··· Listed entries
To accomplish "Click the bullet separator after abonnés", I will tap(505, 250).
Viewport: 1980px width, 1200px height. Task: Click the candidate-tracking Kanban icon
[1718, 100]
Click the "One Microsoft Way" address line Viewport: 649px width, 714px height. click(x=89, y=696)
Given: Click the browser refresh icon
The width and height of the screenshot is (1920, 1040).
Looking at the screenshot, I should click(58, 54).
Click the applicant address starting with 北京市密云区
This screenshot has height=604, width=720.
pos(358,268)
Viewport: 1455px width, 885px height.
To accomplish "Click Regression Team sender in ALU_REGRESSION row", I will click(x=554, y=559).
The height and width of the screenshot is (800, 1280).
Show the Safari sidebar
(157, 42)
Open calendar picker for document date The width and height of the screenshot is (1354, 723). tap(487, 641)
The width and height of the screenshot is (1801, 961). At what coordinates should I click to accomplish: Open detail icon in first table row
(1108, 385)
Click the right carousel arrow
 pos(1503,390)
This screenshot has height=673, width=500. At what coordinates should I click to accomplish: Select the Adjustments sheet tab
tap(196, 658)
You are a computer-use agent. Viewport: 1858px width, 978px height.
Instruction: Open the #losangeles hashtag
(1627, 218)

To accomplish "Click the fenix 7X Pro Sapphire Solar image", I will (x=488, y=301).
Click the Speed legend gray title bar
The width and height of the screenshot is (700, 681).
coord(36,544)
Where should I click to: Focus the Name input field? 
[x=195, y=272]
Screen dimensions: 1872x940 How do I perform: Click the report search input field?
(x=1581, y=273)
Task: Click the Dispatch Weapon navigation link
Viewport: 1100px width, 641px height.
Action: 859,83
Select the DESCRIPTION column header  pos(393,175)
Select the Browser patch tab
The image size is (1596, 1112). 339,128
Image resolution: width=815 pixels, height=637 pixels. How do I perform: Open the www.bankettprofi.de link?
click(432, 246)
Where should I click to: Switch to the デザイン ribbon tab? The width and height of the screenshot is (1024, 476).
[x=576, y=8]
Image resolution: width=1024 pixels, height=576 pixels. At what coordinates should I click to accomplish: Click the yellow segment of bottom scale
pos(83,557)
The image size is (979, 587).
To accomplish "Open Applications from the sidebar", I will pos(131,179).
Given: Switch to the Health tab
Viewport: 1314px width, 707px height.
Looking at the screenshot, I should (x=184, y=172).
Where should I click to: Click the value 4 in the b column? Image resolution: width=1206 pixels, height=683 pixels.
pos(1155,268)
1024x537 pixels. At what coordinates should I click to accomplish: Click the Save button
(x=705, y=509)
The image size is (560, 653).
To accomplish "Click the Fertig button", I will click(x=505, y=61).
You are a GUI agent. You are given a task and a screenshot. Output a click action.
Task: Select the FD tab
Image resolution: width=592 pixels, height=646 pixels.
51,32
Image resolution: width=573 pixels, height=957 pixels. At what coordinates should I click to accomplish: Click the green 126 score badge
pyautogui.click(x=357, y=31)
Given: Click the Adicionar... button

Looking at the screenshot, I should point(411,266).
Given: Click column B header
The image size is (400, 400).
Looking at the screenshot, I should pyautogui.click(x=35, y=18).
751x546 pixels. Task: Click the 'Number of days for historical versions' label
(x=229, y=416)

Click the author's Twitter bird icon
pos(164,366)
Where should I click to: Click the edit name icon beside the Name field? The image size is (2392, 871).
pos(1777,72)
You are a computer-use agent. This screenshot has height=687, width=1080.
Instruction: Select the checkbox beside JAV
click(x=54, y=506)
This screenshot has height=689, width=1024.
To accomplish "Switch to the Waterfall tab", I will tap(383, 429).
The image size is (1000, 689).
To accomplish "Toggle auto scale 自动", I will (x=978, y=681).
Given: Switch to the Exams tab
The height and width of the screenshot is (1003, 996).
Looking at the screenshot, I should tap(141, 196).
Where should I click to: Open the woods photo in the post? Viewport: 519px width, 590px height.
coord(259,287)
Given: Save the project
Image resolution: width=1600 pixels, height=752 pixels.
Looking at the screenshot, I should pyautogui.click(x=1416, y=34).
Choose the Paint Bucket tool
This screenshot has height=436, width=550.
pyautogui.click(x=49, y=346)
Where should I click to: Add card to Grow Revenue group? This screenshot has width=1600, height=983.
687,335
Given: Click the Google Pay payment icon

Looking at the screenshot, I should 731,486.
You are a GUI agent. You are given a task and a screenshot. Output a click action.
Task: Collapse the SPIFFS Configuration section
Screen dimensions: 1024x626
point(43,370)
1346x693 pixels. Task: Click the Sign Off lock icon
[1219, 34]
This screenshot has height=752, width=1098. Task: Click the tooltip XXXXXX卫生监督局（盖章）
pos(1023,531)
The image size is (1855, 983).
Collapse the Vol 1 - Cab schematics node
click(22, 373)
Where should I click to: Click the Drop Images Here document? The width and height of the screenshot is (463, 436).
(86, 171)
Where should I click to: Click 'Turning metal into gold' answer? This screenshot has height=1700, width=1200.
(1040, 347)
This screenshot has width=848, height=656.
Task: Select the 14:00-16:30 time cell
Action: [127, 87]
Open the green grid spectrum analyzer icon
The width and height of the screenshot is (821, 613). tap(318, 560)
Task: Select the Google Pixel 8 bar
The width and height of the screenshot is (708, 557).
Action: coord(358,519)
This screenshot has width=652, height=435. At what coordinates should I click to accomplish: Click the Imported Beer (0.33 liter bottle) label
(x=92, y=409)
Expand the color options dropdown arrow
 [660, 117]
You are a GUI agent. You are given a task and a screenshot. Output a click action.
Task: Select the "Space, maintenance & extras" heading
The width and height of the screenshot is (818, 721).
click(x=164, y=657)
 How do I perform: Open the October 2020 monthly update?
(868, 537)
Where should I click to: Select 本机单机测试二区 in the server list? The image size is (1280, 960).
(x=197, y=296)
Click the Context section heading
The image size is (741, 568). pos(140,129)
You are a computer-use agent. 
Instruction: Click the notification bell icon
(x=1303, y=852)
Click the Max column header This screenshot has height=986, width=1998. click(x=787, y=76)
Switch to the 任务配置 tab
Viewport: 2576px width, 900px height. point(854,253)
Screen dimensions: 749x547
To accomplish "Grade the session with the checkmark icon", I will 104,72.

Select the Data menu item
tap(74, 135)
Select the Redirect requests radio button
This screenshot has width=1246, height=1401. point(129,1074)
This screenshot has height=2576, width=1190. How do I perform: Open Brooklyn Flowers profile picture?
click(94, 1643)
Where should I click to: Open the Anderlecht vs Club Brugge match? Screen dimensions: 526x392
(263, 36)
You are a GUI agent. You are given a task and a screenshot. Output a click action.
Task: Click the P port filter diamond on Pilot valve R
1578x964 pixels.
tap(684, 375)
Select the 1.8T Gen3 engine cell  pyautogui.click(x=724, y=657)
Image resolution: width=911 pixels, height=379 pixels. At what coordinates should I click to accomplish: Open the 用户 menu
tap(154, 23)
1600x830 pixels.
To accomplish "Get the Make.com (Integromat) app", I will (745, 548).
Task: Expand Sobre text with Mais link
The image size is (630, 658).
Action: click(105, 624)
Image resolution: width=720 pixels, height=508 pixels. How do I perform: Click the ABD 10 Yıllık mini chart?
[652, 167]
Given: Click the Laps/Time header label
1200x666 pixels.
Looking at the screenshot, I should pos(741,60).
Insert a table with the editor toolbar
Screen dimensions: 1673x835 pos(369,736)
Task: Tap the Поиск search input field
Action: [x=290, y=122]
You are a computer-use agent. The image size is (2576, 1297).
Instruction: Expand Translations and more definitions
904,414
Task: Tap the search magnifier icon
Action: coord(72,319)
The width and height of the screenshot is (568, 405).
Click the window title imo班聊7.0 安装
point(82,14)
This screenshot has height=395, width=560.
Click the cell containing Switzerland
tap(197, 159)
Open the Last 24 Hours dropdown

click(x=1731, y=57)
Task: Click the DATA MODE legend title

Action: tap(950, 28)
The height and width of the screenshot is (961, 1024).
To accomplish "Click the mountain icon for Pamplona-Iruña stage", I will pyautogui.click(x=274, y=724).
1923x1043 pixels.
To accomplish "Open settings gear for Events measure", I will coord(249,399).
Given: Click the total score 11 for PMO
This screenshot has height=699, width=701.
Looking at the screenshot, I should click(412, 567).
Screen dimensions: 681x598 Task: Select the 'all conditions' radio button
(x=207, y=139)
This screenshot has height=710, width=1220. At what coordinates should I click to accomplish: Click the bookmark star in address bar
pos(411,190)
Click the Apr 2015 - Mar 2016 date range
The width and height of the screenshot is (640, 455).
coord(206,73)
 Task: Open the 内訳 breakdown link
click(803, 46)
······
◆ **What you need to do**:
Would you please copy each line of the listing that contains the word "computer"?

◆ **Answer box**:
You are a computer-use agent. Viewport: 1858px width, 978px height.
You are a computer-use agent. This screenshot has height=687, width=1080.
You are a computer-use agent. 
You are a computer-use agent. The image size is (2576, 1297).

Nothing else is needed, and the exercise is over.